High Sierra Distribution

agetz
Contributor

Hey everyone,
I have been testing High Sierra a bit and am looking at what our distribution is going to look like for the next school year. We have several thousand macs that have historically been taken up at the end of the school year, re-imaged with the latest OS, and then redistributed in the fall. With APFS that doesn't work any more so I am looking at other methods. This past summer we used thin imaging and depended on the JSS to deliver everything so I think we are on the right track. I am just wondering what the best and most efficient way for turning devices around is going to be now. Apple can't expect us to wipe, format to APFS, and then full install 10.13 on all our devices can they?

3 REPLIES 3

cwaldrip
Valued Contributor

I'm currently a sourpuss, so take my comments with a grain of salt.
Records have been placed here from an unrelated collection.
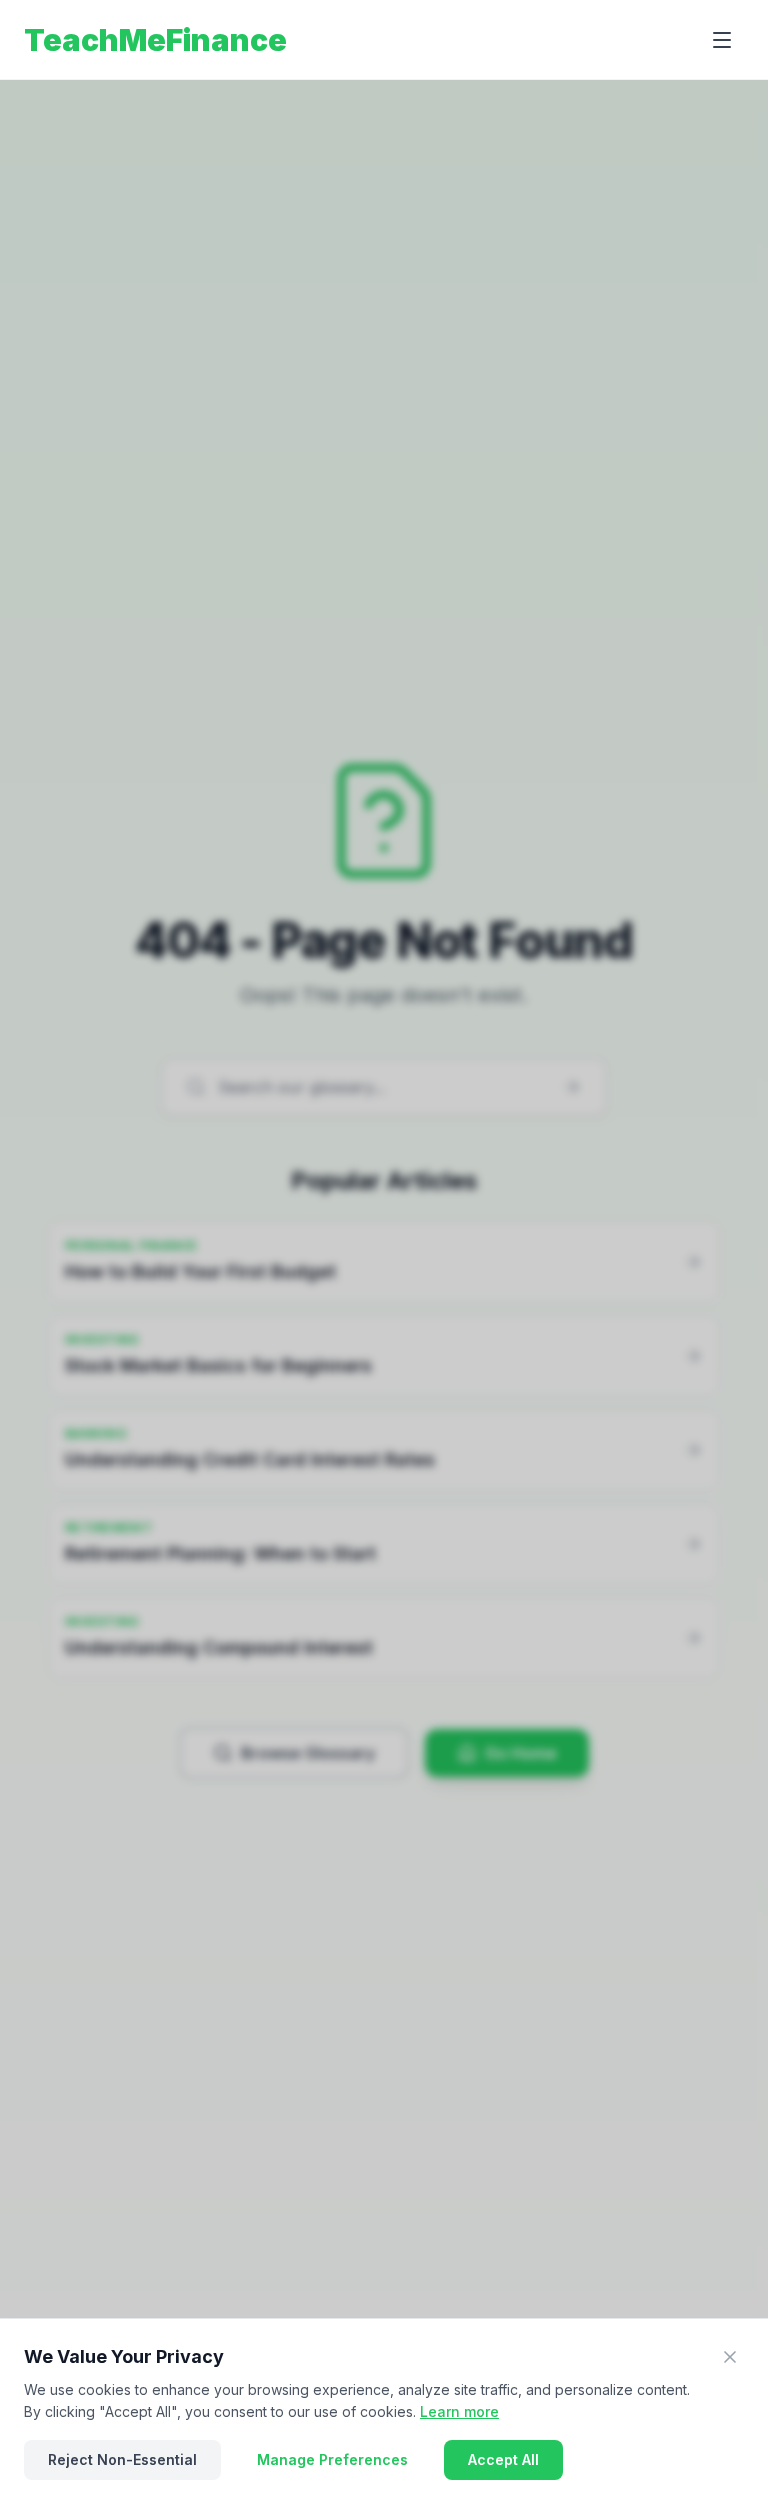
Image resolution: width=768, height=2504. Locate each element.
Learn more (459, 2411)
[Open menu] (722, 40)
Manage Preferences (332, 2459)
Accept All (503, 2459)
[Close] (730, 2357)
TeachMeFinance (155, 40)
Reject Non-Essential (122, 2459)
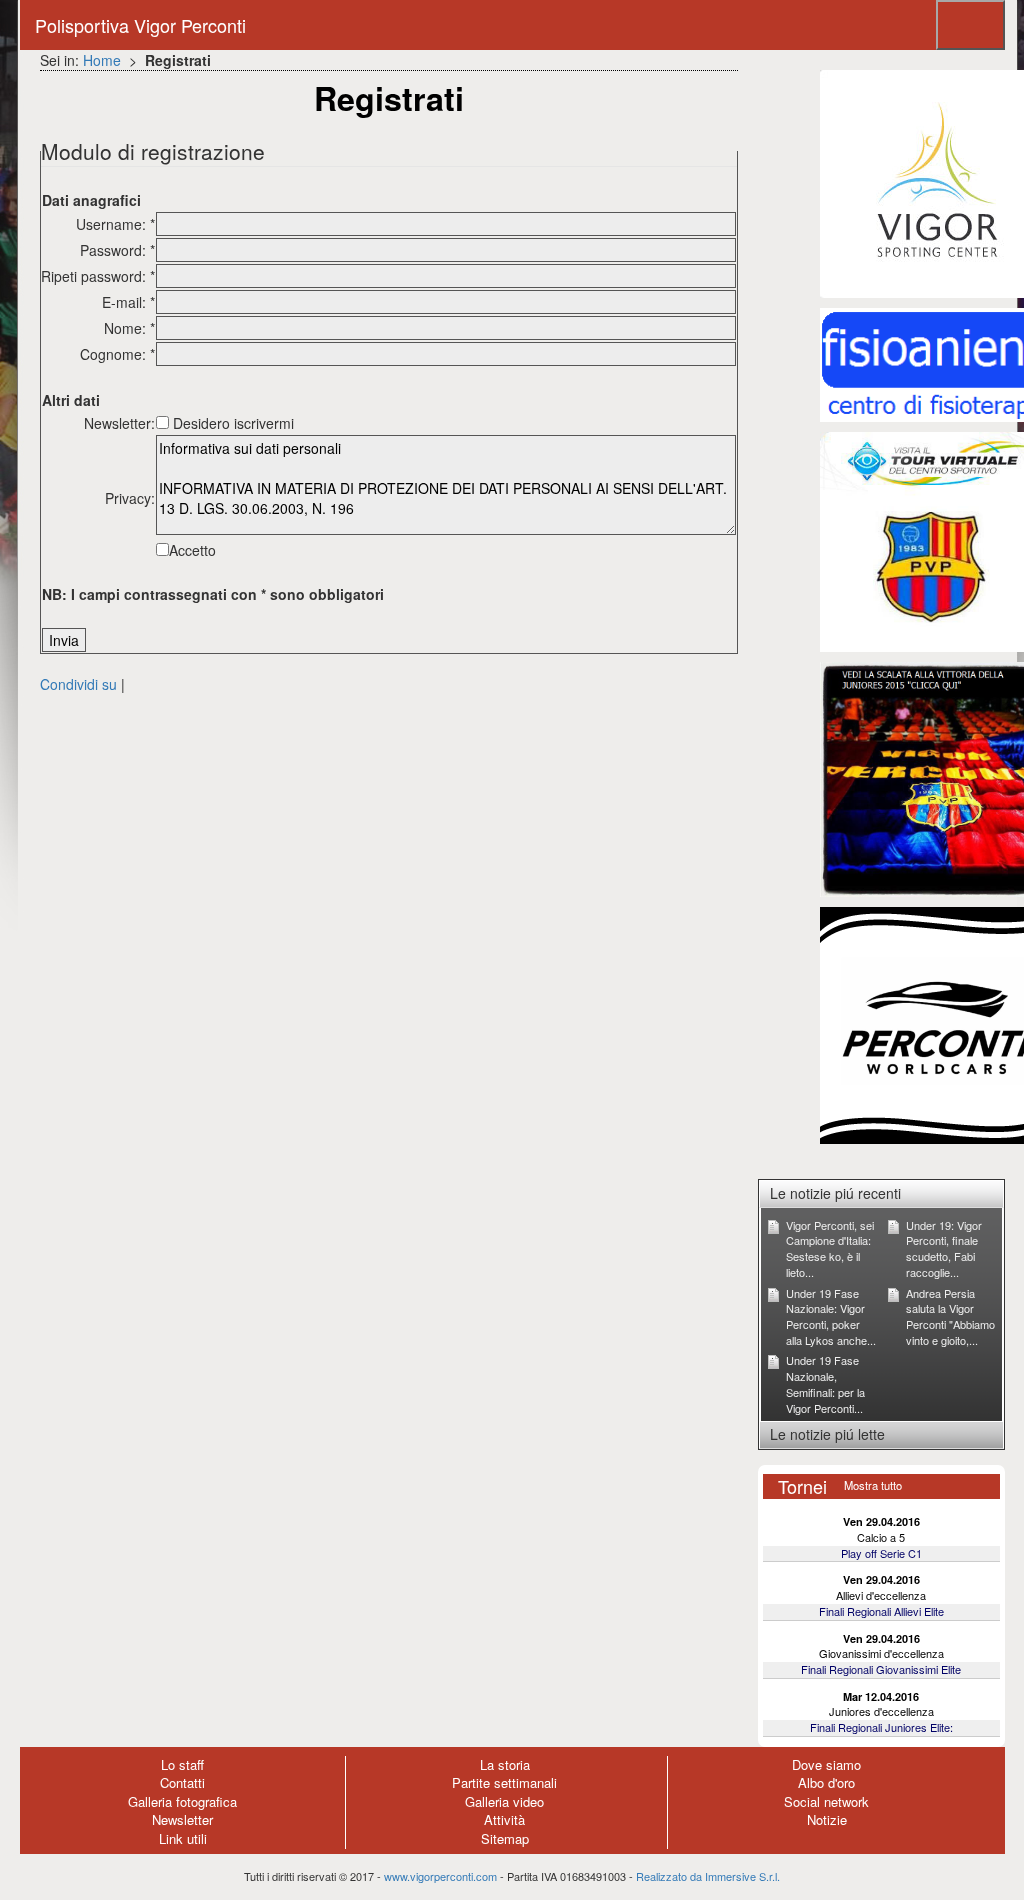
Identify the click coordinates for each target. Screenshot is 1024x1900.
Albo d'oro (826, 1782)
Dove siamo (826, 1764)
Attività (504, 1819)
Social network (826, 1801)
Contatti (182, 1782)
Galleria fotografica (182, 1801)
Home (102, 60)
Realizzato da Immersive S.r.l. (708, 1876)
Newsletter (182, 1819)
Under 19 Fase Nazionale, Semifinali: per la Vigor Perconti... (825, 1383)
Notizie (827, 1819)
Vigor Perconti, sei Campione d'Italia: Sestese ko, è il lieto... (830, 1248)
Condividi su (78, 684)
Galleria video (504, 1801)
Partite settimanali (504, 1782)
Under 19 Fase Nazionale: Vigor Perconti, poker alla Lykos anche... (831, 1316)
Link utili (183, 1838)
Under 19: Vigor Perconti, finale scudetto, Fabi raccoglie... (944, 1248)
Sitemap (505, 1838)
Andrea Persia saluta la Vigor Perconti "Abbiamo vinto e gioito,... (950, 1316)
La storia (505, 1764)
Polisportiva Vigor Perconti (140, 25)
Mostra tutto (873, 1485)
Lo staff (182, 1764)
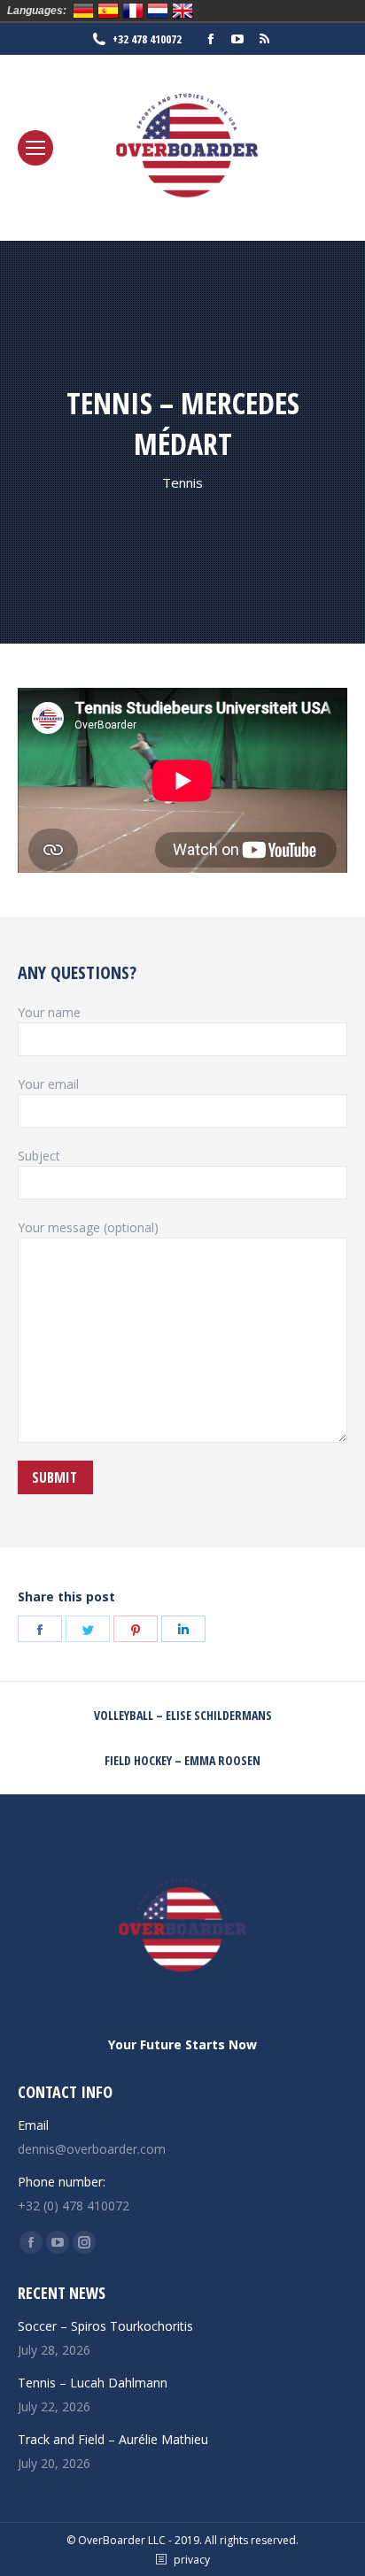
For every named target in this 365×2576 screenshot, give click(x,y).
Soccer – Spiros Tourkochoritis (105, 2326)
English (182, 10)
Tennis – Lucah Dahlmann (92, 2382)
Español (108, 10)
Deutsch (83, 10)
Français (133, 10)
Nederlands (157, 10)
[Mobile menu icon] (35, 148)
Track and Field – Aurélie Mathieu (113, 2439)
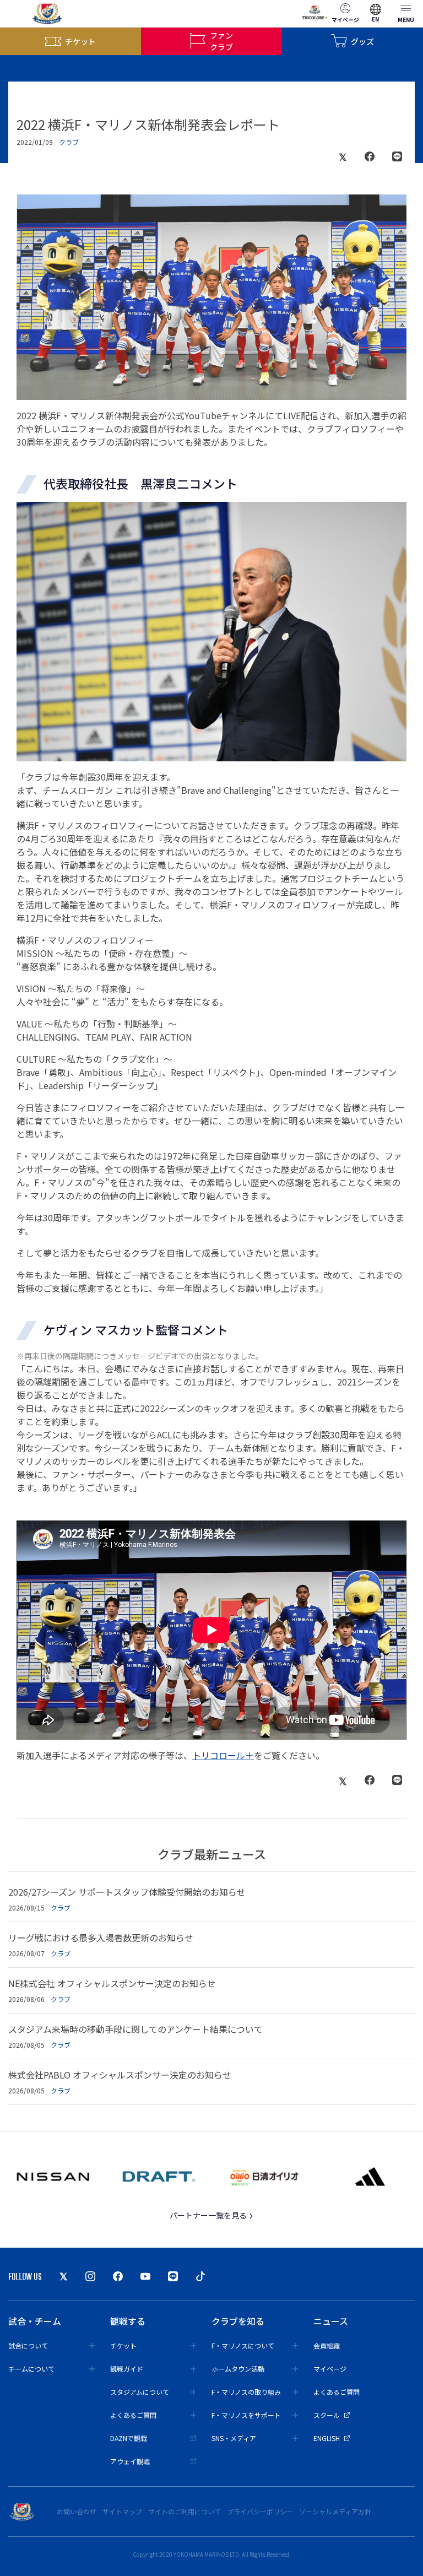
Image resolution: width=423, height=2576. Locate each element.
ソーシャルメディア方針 (335, 2511)
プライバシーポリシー (260, 2511)
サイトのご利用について (184, 2511)
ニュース (330, 2321)
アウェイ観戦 (130, 2461)
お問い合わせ (76, 2511)
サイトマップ (122, 2511)
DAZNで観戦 (128, 2438)
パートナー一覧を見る (209, 2215)
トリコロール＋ (223, 1755)
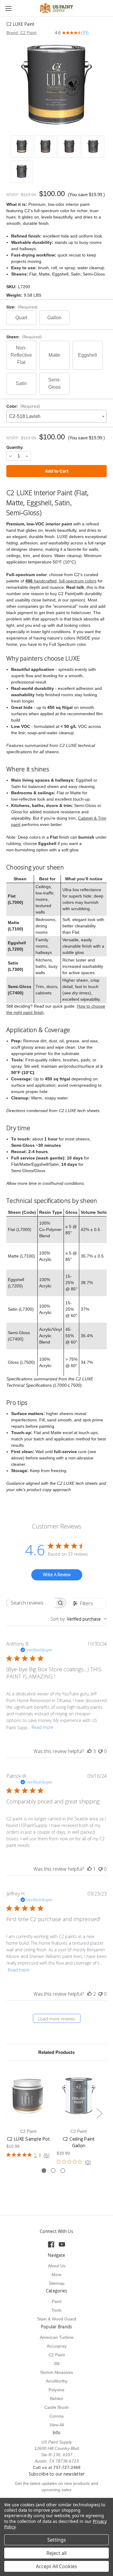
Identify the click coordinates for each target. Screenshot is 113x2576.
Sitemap (56, 2283)
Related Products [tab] (56, 2052)
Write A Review (57, 1574)
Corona (56, 2416)
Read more (42, 1727)
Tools (56, 2310)
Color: (23, 406)
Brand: (21, 32)
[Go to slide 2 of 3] (53, 2170)
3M (57, 2363)
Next (99, 2113)
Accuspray (57, 2346)
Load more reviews (56, 2019)
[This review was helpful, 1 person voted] (89, 1869)
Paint (56, 2301)
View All (56, 2424)
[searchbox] (31, 1603)
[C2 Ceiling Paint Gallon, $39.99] (79, 2096)
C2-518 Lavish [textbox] (24, 416)
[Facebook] (51, 2244)
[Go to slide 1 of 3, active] (44, 2170)
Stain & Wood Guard (56, 2318)
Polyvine (56, 2389)
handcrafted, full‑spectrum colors (60, 581)
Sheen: (24, 336)
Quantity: (15, 447)
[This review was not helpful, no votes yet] (100, 1751)
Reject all (56, 2553)
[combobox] (56, 416)
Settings (56, 2539)
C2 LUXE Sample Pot (28, 2139)
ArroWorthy (56, 2381)
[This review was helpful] (89, 1751)
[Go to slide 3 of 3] (63, 2170)
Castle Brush (56, 2407)
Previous (8, 2113)
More (56, 2274)
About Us (56, 2265)
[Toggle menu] (8, 8)
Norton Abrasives (56, 2372)
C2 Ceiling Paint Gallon (79, 2142)
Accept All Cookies (56, 2566)
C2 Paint (57, 2354)
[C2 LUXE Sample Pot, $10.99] (28, 2096)
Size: (22, 306)
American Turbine (57, 2337)
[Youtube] (62, 2244)
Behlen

Yes, yes Apple can. Apparently they believe that all of their users have broadband access. You may want to look into DEP is what I keep coming back around to. But that doesn't work for us because many of our users don't have broadband, so a reimage would be painful (hundreds of hours).

chriscollins
Valued Contributor

Wiping and restoring with the latest Deploy Studio and using AutoDMG which now supports APFS images works for us.

easyedc
Valued Contributor II

There's a few threads about this, but I've got a workflow gleamed from this thread here that seems to be working with an image created as APFS using AutoDMG with the following command:

# asr restore -s /Users/ME/APFS Base Image.dmg -t /dev/diskY --erase

I'm actively working through this workflow to see what works/breaks/doesn't by using this. Since Apple's own KB's state that imaging doesn't work for x, y, and z scenario, but sort of leaves out the Erase and Image with a prebuilt, I'm going on the assumption that will work for the time being to get me through this hump. For me the biggest hurdle is getting the target drive wiped cleanly every time to identify the target diskY.